Circula nas redes sociais um vídeo em que um homem que se declara ex-militante do Movimento dos Trabalhadores Sem Terra (MST) exalta o programa de regularização fundiária do governo Bolsonaro (PL) e insinua que o PT não distribuiu títulos de propriedade rural para famílias assentadas. Apesar de a atual gestão ter avançando na emissão desses documentos, os governos petistas de Lula e Dilma, juntos, distribuíram mais de 200 mil títulos entre 2003 e 2015, conforme dados do Instituto Nacional de Colonização e Reforma Agrária (INCRA) obtidos via Lei de Acesso à Informação.
A titulação de terras é apenas uma etapa do programa de reforma agrária do órgão federal. O governo Bolsonaro promoveu um aumento nos indicadores de expedição dos documentos -- foram mais de 400 mil. No entanto, houve um recuo significativo no número de novas famílias assentadas e de áreas incorporadoras à reforma agrária em comparação com governos anteriores. Por outro lado, o Incra defende que a criação de novos assentamentos não é a única etapa do processo de reforma agrária.
O homem do vídeo, identificado como Pedro Poncio, diz que já foi doutrinado e militou pelo MST. A organização, no entanto, afirma que ele nunca participou do movimento. O conteúdo alcançou mais de 342 mil visualizações no Facebook e foi compartilhado no perfil oficial do presidente Jair Bolsonaro. O Estadão Verifica procurou Poncio, mas ele não respondeu até a publicação desta checagem.

Tarefas -
• A. Liste todas as pessoas mencionadas pelo nome no texto sobre títulos rurais.
• B. Reproduza o trecho do texto sobre títulos rurais que vai de "A titulação de" até "de reforma agrária.".
• C. Dê continuidade ao texto sobre títulos rurais a partir da última frase apresentada.
O material a seguir não tem relação com o texto sobre títulos rurais.

Material -
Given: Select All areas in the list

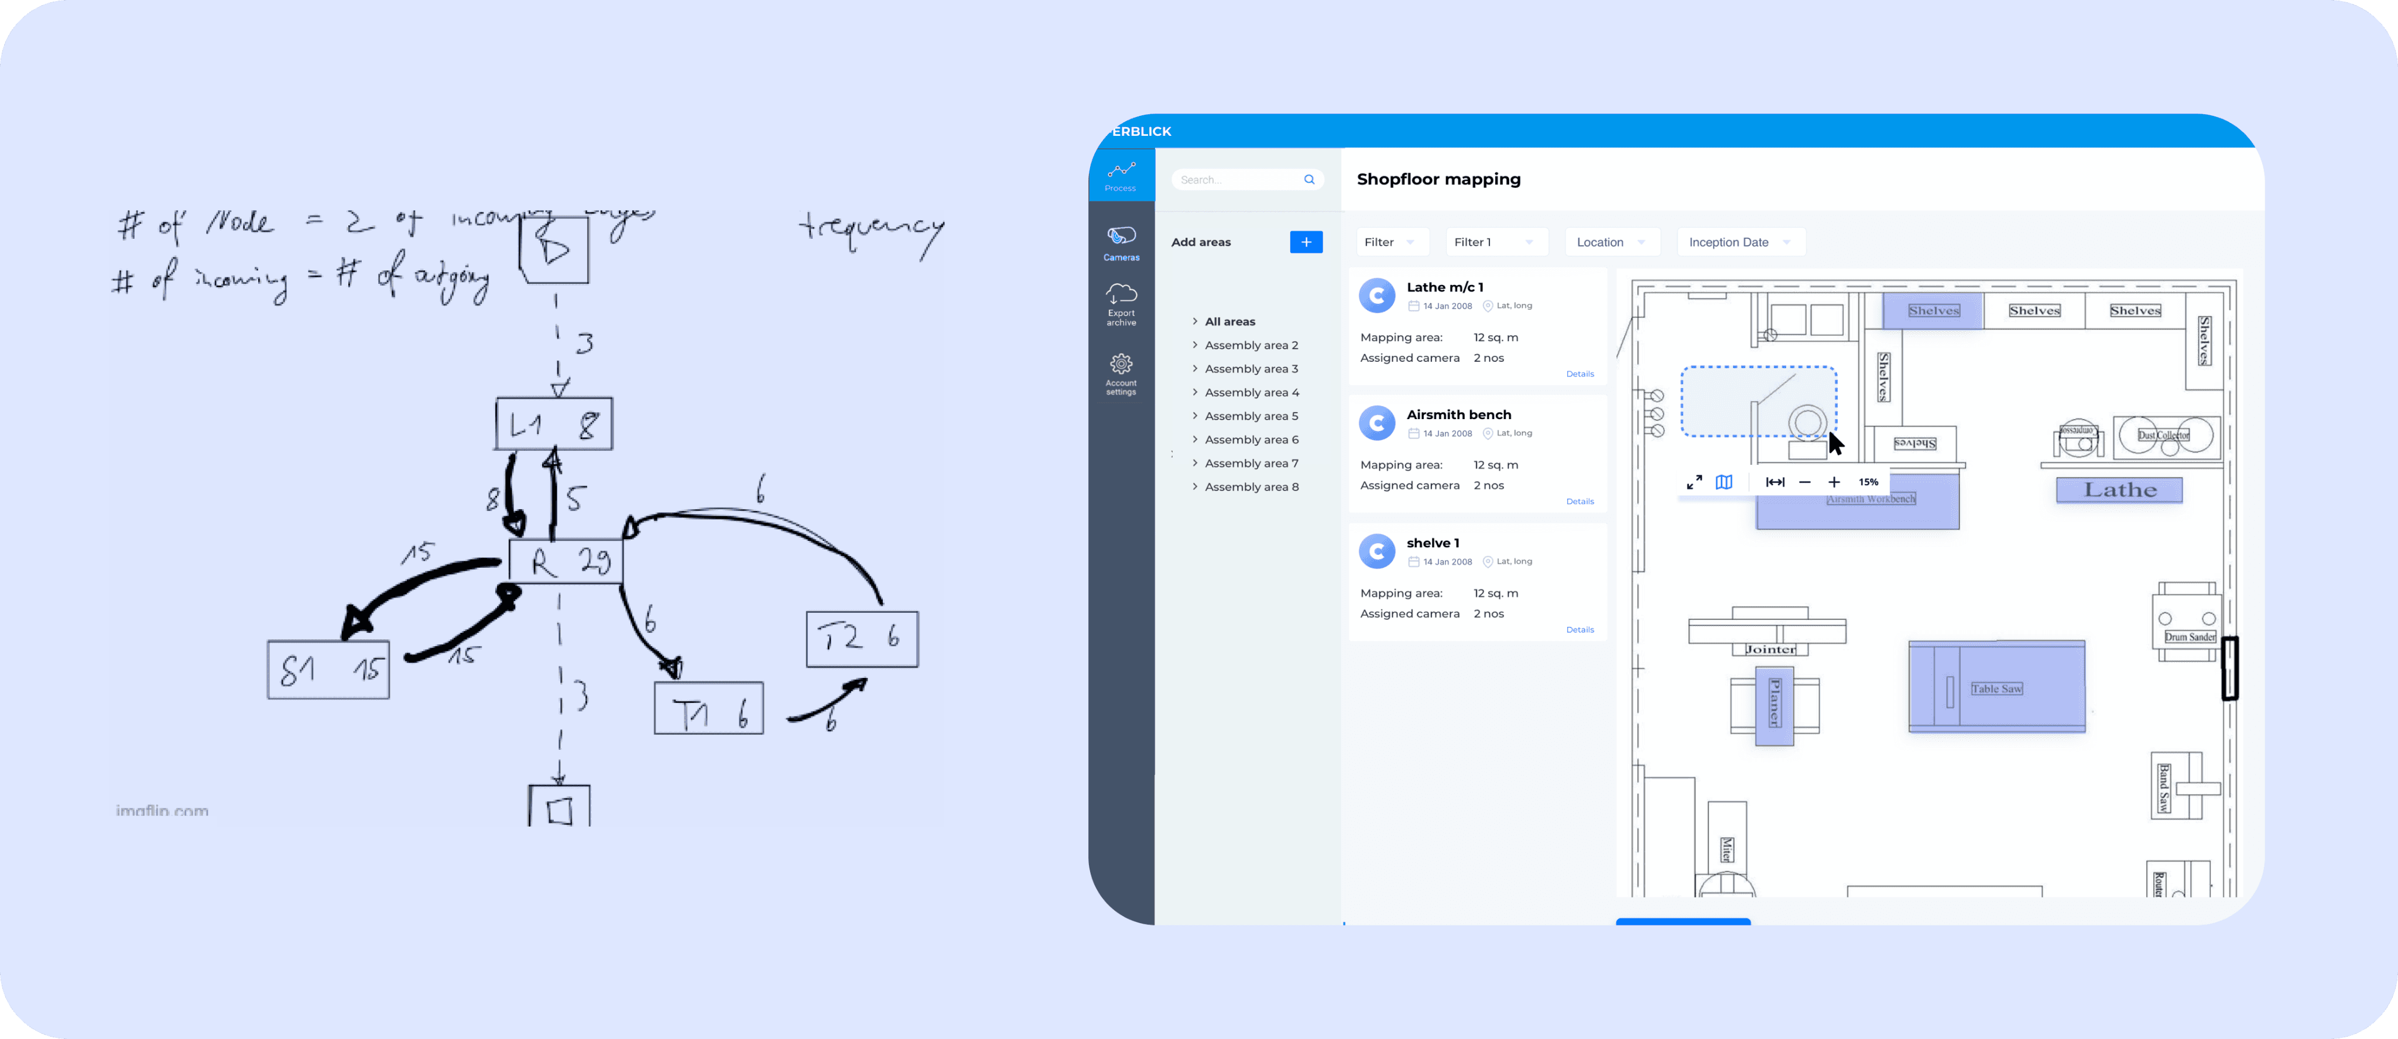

Respostas -
• A. Jair Bolsonaro, Lula, Dilma e Pedro Poncio.

• B.
A titulação de terras é apenas uma etapa do programa de reforma agrária do órgão federal. O governo Bolsonaro promoveu um aumento nos indicadores de expedição dos documentos -- foram mais de 400 mil. No entanto, houve um recuo significativo no número de novas famílias assentadas e de áreas incorporadoras à reforma agrária em comparação com governos anteriores. Por outro lado, o Incra defende que a criação de novos assentamentos não é a única etapa do processo de reforma agrária.

• C.
Os números de titulação de terras
No vídeo, Pedro Poncio diz que "as pessoas do assentamento, que demoraram seis, dez, vinte anos e nunca pegaram titulação de terra, só puderam pegar por conta do Governo Bolsonaro, que distribuiu mais de 400 mil títulos de Terra, que o PT nunca deu". O número atribuído ao atual governo coincide com a quantidade de títulos emitidos informada pelo Ministério da Agricultura em nota divulgada recentemente no site da pasta.
Os dados do Incra indicam que o volume de títulos expedidos anualmente pelo governo Bolsonaro é significativamente maior que nos governos do PT e ganhou tração a partir do governo Michel Temer. Nos dois mandatos do ex-presidente Luiz Inácio Lula da Silva, o instituto contabilizou a emissão de 98 mil documentos. Entre 2011 e 2015, na gestão Dilma Rousseff, foram cerca de 125 mil certificações. Já em 2017, o governo ultrapassou a marca de 100 mil títulos emitidos em um único ano pela primeira vez. Apesar de uma queda em 2019, a tendência praticamente se manteve nos demais anos da gestão Bolsonaro.
O levantamento contabiliza títulos de domínio (TD), contratos de concessão de uso (CCU) e direitos reais de uso (CDRU). A primeira modalidade transfere o imóvel ao assentado em caráter definitivo, enquanto as outras categorias têm vigência temporária até a regularização definitiva. As bases de dados completas estão disponíveis em dois pedidos de acesso à informação feitos aos Incra e podem ser consultadas aqui e aqui.
Queda no número de famílias assentadas
A média anual de famílias assentadas no governo Dilma foi quase seis vezes maior que no governo Bolsonaro (até 2020), seguindo uma tendência diferente dos números de expedição de títulos de propriedade. O maior contingente de assentados foi registrado no primeiro mandato do ex-presidente Lula, quando cerca de 381,5 mil famílias foram beneficiadas. As informações constam em uma nota técnica enviada pelo Incra ao Supremo Tribunal Federal (STF), em fevereiro de 2021.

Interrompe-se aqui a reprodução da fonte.